Texto para leitura:
━━━━━━━━━━━━━━━━━━━━━━━━━━━━━━
Para se preparar para a cobertura, o jornalista participou de um curso sobre o sistema solar oferecido pela Nasa, agência espacial dos Estados Unidos. O responsável pelo curso era ninguém menos que o astrônomo Carl Sagan, que depois viria a ser conhecido pela série Cosmos.
Ethevaldo chegou a escrever que, dentre as pessoas que teve oportunidade de conhecer durante a sua carreira de jornalista, Carl Sagan foi quem mais o impressionou: “Nunca vi ninguém mais apaixonado pela ciência, pela vida e pelo universo”.
Em julho de 1969, ele acompanhou em Houston a chegada do homem à Lua, na missão Apollo 11. Ethevaldo acompanhou outras missões como as dos ônibus espaciais Space Shuttle, das sondas Pioneer, Voyager e Viking e do Telescópio Espacial Hubble.
Foi o único jornalista brasileiro a cobrir também o programa espacial soviético, tendo feito várias viagens a Moscou, Leningrado (atual São Petersburgo) e Baikonur, no Cazaquistão, de onde eram feitos os lançamentos pela União Soviética.
Testemunha da história
Ethevaldo testemunhou grandes acontecimentos da história da tecnologia em mais de meio século de atuação. Escreveu sobre o sucesso das diversas gerações das comunicações móveis em viagens aos Estados Unidos, Suécia, Coreia do Sul e Japão. Ele assistiu à entrevista coletiva da Sony e da Philips para o lançamento do Compact Disc (CD) no começo da década de 1980.
━━━━━━━━━━━━━━━━━━━━━━━━━━━━━━
Tarefas a cumprir:
**a.** Segundo o texto sobre Ethevaldo, em que cidade ele acompanhou a chegada do homem à Lua?
**b.** Resuma em duas frases o texto sobre Ethevaldo.
**c.** Devolva do texto sobre Ethevaldo o trecho que vai de "Em julho de" até "Telescópio Espacial Hubble.", inclusive, sem nenhuma alteração.

Dados fornecidos:
━━━━━━━━━━━━━━━━━━━━━━━━━━━━━━
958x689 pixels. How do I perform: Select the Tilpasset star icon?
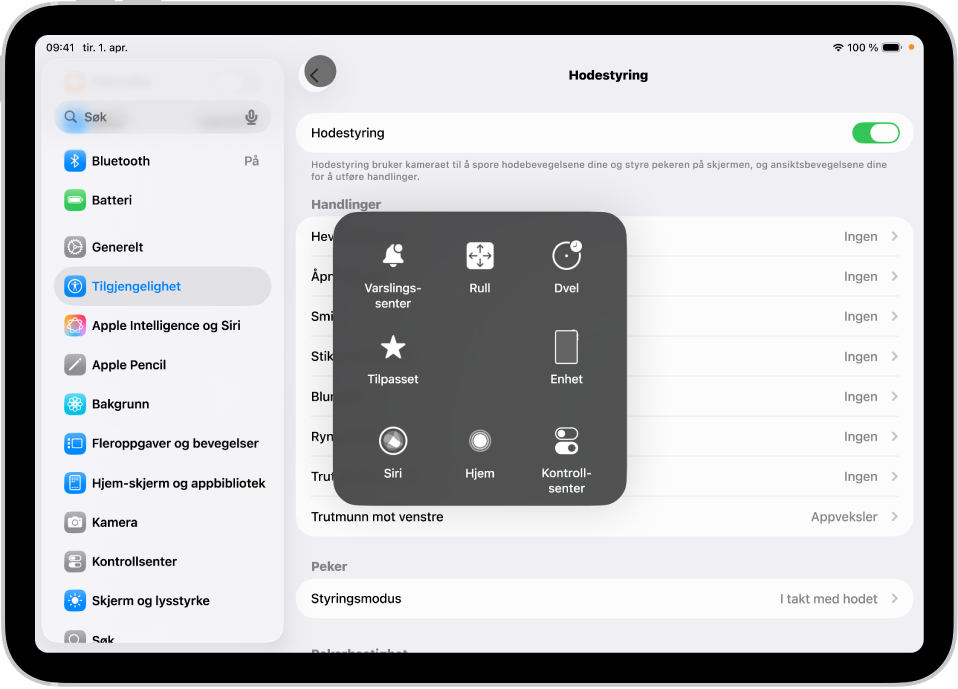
━━━━━━━━━━━━━━━━━━━━━━━━━━━━━━
Respostas:
**a.** Em Houston.

**b.** O jornalista Ethevaldo fez um curso da Nasa dado por Carl Sagan e cobriu a chegada do homem à Lua, outras missões espaciais e o programa espacial soviético. Em mais de meio século de atuação, testemunhou grandes acontecimentos da história da tecnologia, como as gerações das comunicações móveis e o lançamento do CD.

**c.**
Em julho de 1969, ele acompanhou em Houston a chegada do homem à Lua, na missão Apollo 11. Ethevaldo acompanhou outras missões como as dos ônibus espaciais Space Shuttle, das sondas Pioneer, Voyager e Viking e do Telescópio Espacial Hubble.